Inflammatory mediators can also contribute to the increased risk of CVD. NASH is associated with an
increased intrahepatic production of pro-inflammatory cytokines, which are also increased systemically.

Although all these mechanisms are plausible links between the liver affected by NAFLD and the
development of CVD, no studies to date have scientifically proven a cause-effect relationship. Most
probably, several mechanisms are concomitantly present, and might substantially differ between patients.
Further study is therefore needed to gain mechanistic insights into the pathophysiology of the NAFLD-
CVD axis, with an individualized preventive and therapeutic approach as the ultimate goal.

NAFLD and CVD: NAFL or NASH?
The question of whether the role of NAFLD in the development of CVD is confined to NASH or is
already present in NAFL is important.
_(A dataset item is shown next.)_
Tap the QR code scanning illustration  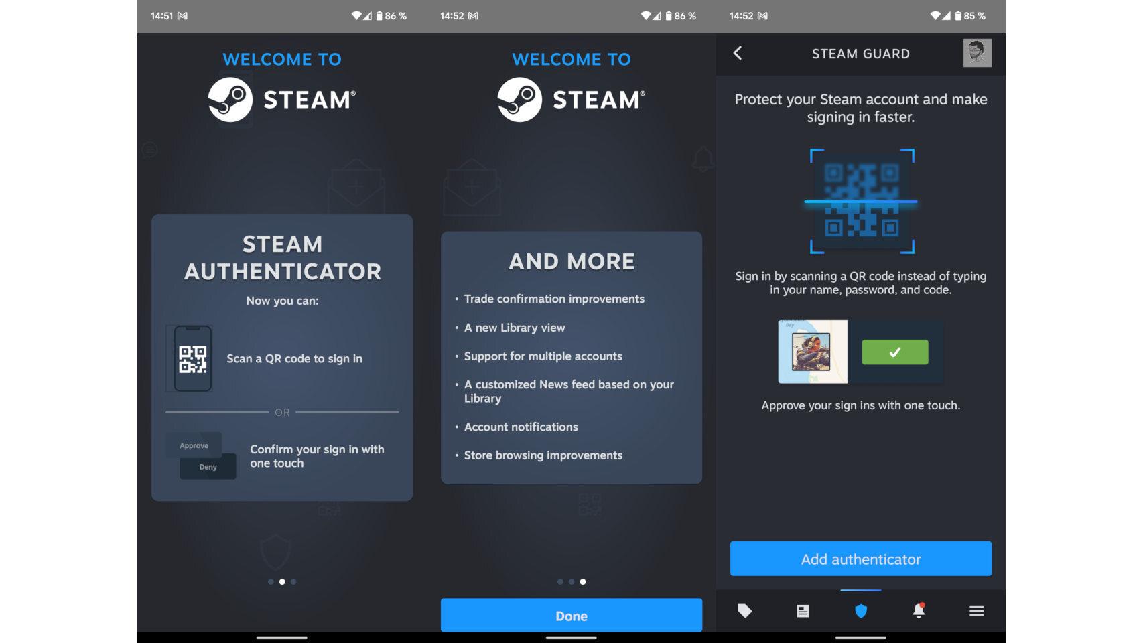pos(861,201)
Only about 5-10% of NAFLD patients have NASH, so if the risk
would be confined to NASH, this would substantially reduce the CVD burden attributable to NAFLD.
This might be in contrast with the current data on the impact of NAFLD on CVD, which does not seem
to fit with the relatively small number of NASH patients within the NAFLD group. The answer to this
question has potential implications for the management of NAFLD patients. Indeed, if NAFL as well
as NASH is associated with an increased risk of CVD, one might argue that NAFLD should be treated
regardless of the presence of NASH. In this scenario, NAFL could no longer be considered as a benign
condition and guidelines for the treatment of NAFLD might have to consider the treatment of NAFL,
with CVD prevention as an indication.

The question, however, remains largely unanswered. The main reason is that most of the data comes
from studies where no distinction is made between NAFL and NASH [2, 3]. This distinction still
requires a biopsy. Series that include histology have smaller patient numbers and there is a potential to
over-represent those patients with more severe liver disease. Furthermore, most of these studies have
rather short mean follow-up times and methodological limitations hamper the general applicability of
their results.

Nevertheless, biochemical and histological data give an indication that the risk is confined to NASH, or
is at least higher in NASH patients compared to NAFL (Table 1). Matteoni et al. reported differences in
liver-related mortality but not all-cause or other cause mortality according to the histological subtype of
NAFLD [5]. Dam-Larsen et al. did not detect differences in mortality when comparing histologically-
proven patients with NAFL compared to the general population [6]. More recent studies, however,
consistently show CVD as more prevalent in NAFLD patients, with three out of four studies confining
this risk to patients with NASH [7-10].

Although these most recent data suggest that the risk is mainly associated with NASH, or is at least more
pronounced in patients with NASH compared to NAFLD, further methodologically stringent studies
with long follow-up are needed to answer this question.

Treatment of NAFLD: impact on CVD?
Currently there is no approved pharmacological treatment for NAFLD. Although it can be hypothesized
that improving NAFLD reduces the risk of CVD, there is currently limited data on potential changes
in the risk of CVD in relation to the success of NAFLD treatment. Interestingly, two recent studies on
the effects of statins on CV events demonstrated a significantly reduced CV event rate in those patients
with baseline elevation of liver tests (used as a surrogate marker for the presence of NAFLD) as well
as significantly improved liver tests in one of the studies [11, 12]. The cardio-protective effect of statins
was less pronounced in patients with normal liver tests at baseline. Glitazones also improve CV risk, but
it is unclear to what extent this can be attributed to their beneficial effect on NAFLD. Furthermore,
as outlined previously, it is not clear whether the risk of CVD is increased in all subtypes of NAFLD.
Therefore, no evidence-based recommendations can be formulated at present.